Present every line of the listing as a numbered list, skipping any blank lines. Leave the pictures out.

-- start of The data --

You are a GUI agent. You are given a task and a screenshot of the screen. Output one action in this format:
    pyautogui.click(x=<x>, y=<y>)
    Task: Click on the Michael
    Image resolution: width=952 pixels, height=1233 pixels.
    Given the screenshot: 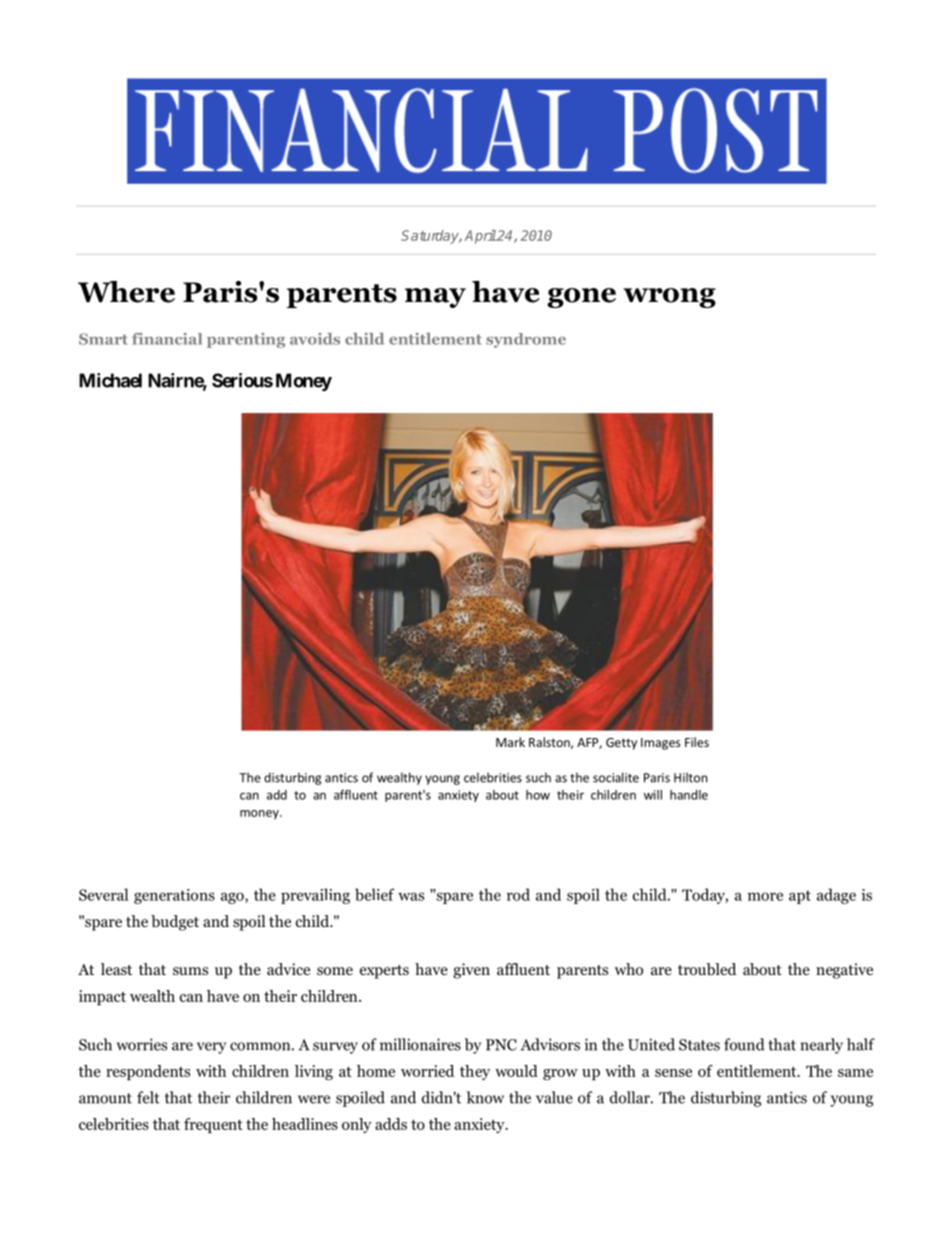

-- end of The data --

> The output
1. You are a GUI agent. You are given a task and a screenshot of the screen. Output one action in this format:
2.     pyautogui.click(x=<x>, y=<y>)
3.     Task: Click on the Michael
4.     Image resolution: width=952 pixels, height=1233 pixels.
5.     Given the screenshot: 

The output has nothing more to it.